Reproduce each of the following entries line for line, without any changes.
[start Extracted material]
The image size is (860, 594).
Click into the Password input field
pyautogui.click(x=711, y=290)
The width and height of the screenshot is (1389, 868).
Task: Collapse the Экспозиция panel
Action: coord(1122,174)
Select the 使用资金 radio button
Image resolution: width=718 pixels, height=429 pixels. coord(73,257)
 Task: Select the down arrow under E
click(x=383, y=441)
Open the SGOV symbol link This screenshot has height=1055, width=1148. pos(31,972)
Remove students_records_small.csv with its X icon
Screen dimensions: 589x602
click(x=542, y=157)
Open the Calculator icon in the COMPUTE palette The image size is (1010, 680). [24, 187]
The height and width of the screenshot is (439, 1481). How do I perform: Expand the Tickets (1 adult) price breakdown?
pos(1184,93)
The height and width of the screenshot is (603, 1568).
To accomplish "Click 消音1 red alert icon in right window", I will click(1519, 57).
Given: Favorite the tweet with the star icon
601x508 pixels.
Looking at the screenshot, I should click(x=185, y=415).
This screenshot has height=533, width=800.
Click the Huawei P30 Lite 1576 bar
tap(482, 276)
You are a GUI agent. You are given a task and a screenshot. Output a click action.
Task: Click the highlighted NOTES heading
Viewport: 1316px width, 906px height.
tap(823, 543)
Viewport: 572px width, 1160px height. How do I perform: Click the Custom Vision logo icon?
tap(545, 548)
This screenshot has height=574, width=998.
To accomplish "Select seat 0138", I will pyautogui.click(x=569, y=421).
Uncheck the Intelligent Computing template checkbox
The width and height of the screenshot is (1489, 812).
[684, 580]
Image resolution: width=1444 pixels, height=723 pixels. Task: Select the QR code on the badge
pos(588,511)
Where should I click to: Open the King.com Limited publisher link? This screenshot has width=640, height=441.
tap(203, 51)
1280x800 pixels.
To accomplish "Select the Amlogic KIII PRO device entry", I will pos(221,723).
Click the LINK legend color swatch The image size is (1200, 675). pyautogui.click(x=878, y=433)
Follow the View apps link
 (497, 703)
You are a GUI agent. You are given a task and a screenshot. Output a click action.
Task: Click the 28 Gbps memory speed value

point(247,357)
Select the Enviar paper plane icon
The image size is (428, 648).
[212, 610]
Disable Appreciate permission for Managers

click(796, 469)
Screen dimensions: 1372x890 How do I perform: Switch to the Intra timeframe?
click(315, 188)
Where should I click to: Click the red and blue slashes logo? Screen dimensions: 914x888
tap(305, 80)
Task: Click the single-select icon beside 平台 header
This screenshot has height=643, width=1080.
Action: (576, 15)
[end Extracted material]
» **In response**:
The image size is (860, 594).
Click into the Password input field
pyautogui.click(x=711, y=290)
The width and height of the screenshot is (1389, 868).
Task: Collapse the Экспозиция panel
Action: coord(1122,174)
Select the 使用资金 radio button
Image resolution: width=718 pixels, height=429 pixels. coord(73,257)
 Task: Select the down arrow under E
click(x=383, y=441)
Open the SGOV symbol link This screenshot has height=1055, width=1148. pos(31,972)
Remove students_records_small.csv with its X icon
Screen dimensions: 589x602
click(x=542, y=157)
Open the Calculator icon in the COMPUTE palette The image size is (1010, 680). [24, 187]
The height and width of the screenshot is (439, 1481). How do I perform: Expand the Tickets (1 adult) price breakdown?
pos(1184,93)
The height and width of the screenshot is (603, 1568).
To accomplish "Click 消音1 red alert icon in right window", I will click(1519, 57).
Given: Favorite the tweet with the star icon
601x508 pixels.
Looking at the screenshot, I should click(x=185, y=415).
This screenshot has height=533, width=800.
Click the Huawei P30 Lite 1576 bar
tap(482, 276)
You are a GUI agent. You are given a task and a screenshot. Output a click action.
Task: Click the highlighted NOTES heading
Viewport: 1316px width, 906px height.
tap(823, 543)
Viewport: 572px width, 1160px height. How do I perform: Click the Custom Vision logo icon?
tap(545, 548)
This screenshot has height=574, width=998.
To accomplish "Select seat 0138", I will pyautogui.click(x=569, y=421).
Uncheck the Intelligent Computing template checkbox
The width and height of the screenshot is (1489, 812).
[684, 580]
Image resolution: width=1444 pixels, height=723 pixels. Task: Select the QR code on the badge
pos(588,511)
Where should I click to: Open the King.com Limited publisher link? This screenshot has width=640, height=441.
tap(203, 51)
1280x800 pixels.
To accomplish "Select the Amlogic KIII PRO device entry", I will pos(221,723).
Click the LINK legend color swatch The image size is (1200, 675). pyautogui.click(x=878, y=433)
Follow the View apps link
 (497, 703)
You are a GUI agent. You are given a task and a screenshot. Output a click action.
Task: Click the 28 Gbps memory speed value

point(247,357)
Select the Enviar paper plane icon
The image size is (428, 648).
[212, 610]
Disable Appreciate permission for Managers

click(796, 469)
Screen dimensions: 1372x890 How do I perform: Switch to the Intra timeframe?
click(315, 188)
Where should I click to: Click the red and blue slashes logo? Screen dimensions: 914x888
tap(305, 80)
Task: Click the single-select icon beside 平台 header
This screenshot has height=643, width=1080.
Action: (576, 15)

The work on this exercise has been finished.